YFZ, I load 45acp on a Lee Classic Turret Press. Reloading has become my other hobby. The Lee Classic Turret Press is the best "bang" for the reloading dollar. It can be used as a single stage or a semi-progressive press. You will max out at around 200 rounds per hour. 

I bought my setup in kit form from Kempf Gun Shop. I called them rather than doing it online. Sue is the person to talk to. She knows her stuff. I have $330 invested in the system including upgrades for the powder measure and the safety prime system. I also purchased a tumbler, a Lee scale, a kinetic hammer, caliper along with the rest. I added a workbench/shelving system and 4ft fluorescent light which brought my total investment up to 436.70. I have paid for the setup in about 75 boxes of 45acp ammo; that didn't take long.

Cost per 50 using the stuff I had purchased before the craze set in: 
I built 230gr Rem Golden Sabers for 14.13/50
230gr Brass RN's for 8.15/50
230gr LRN's for 6.41/50

I'm a brass whore. People at the range recognize me more by my butt crack than my face. This is where you can save a lot of $$$. 45acp is a low pressure cartridge; casings can last through many firings.

Primers, powder and bullets are in short supply at the moment and the cost is pretty stupid right now. That'll probably change when the mania/hysteria passes. I had been stocking up for a while and am in good shape for the time being. So the prices above are what I am actually paying to build my ammo. 

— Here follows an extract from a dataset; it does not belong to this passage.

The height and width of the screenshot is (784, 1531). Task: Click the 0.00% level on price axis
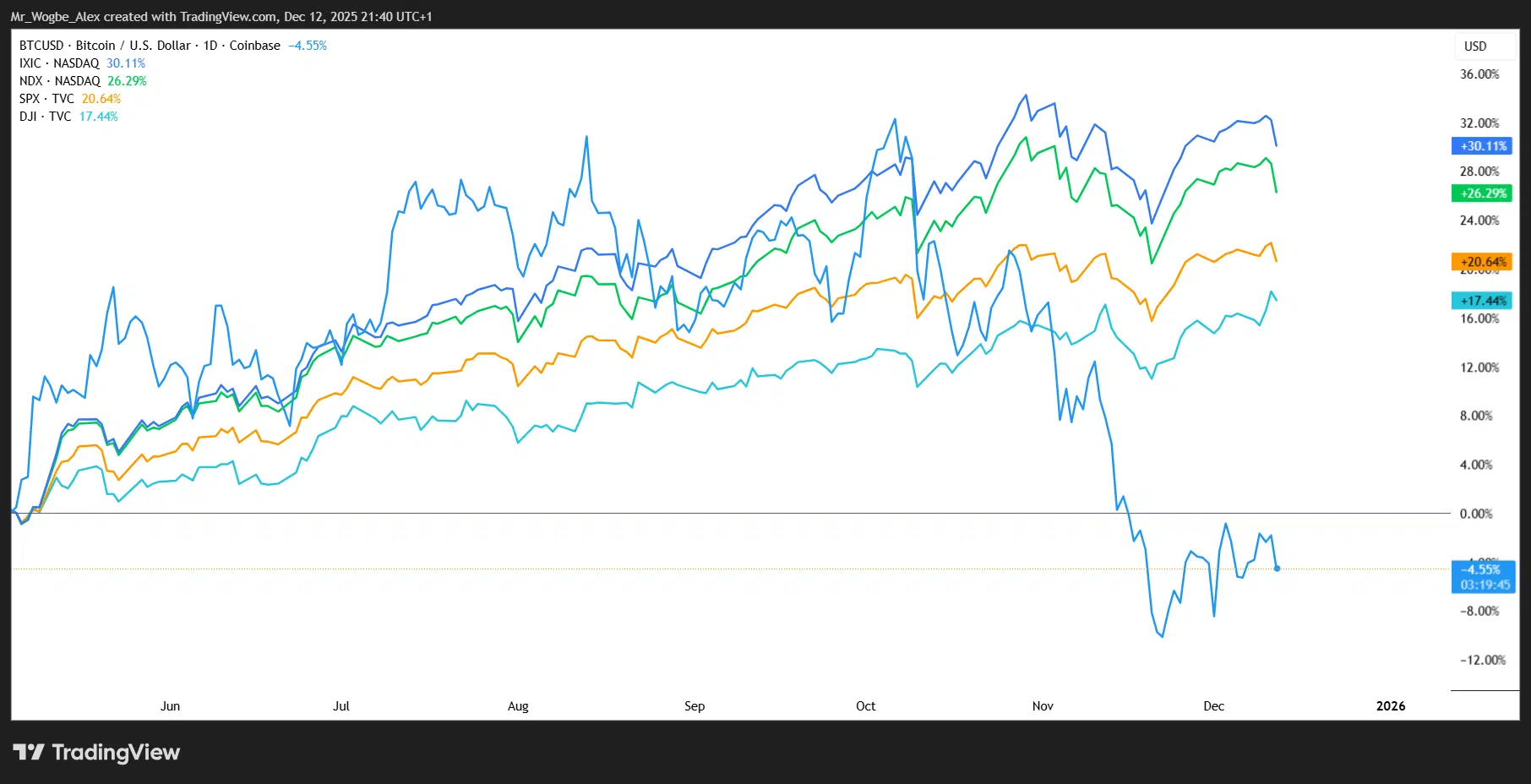1475,514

You can build 1320 rounds of 45acp from a pound of powder at 5.3gr.

Good luck to you. Let us know how you make out.


----------



## DevilsJohnson (Oct 21, 2007)

Even with the inflated prices you're going to come out ahead if your reloading. And the added fun of the hobby along with the ability to make a round your weapon will really like is better than the savings to me. :smt023


----------



## tekhead1219 (May 16, 2008)

DevilsJohnson said:


> Even with the inflated prices you're going to come out ahead if your reloading. And the added fun of the hobby along with the ability to make a round your weapon will really like is better than the savings to me. :smt023


+1 on that DJ....I started reloading to save money, now I do it because I have as much fun reloading as saving money. Unfortunately...I'll soon have less money to save thanks to:smt076....sorry, wrong thread for this thought.:anim_lol:


----------



## falshman70 (Jul 13, 2006)

"Okay, I get all those quantities, but how many loads would 1 lb of powder do?"

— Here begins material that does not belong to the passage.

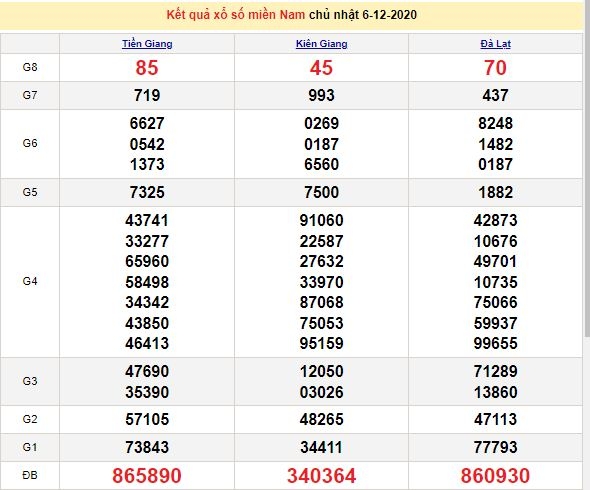Click Đà Lạt special prize 860930

point(495,475)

If I remember correctly, there are 7000 grains of smokeless powder in a pound. Most loadings for .45ACP will be in the 4 - 5 grain range. So figure 1400 rounds per pound.


----------



## Redwolf (Nov 29, 2008)

Ok you have the calculator, enter in the data like how much you paid for powder, primers, bullets and cases if you had to buy them. also how hot your making your rounds (Powder Charge). no one can give you a price becouse no one knows what you are going to be paying for the components. I paid 128 for a 1000 bullets of 230gn JHP's, $18.00 per 1000 for primers and I dont think you can find them for that any more. $60.00 for 4 pounds of Titegroup. And I allready had the cases. I hope this will help you.


----------



## benzuncle (Aug 29, 2007)

When I price out my cost to reload, I include taxes and/or shipping so the price is the real deal.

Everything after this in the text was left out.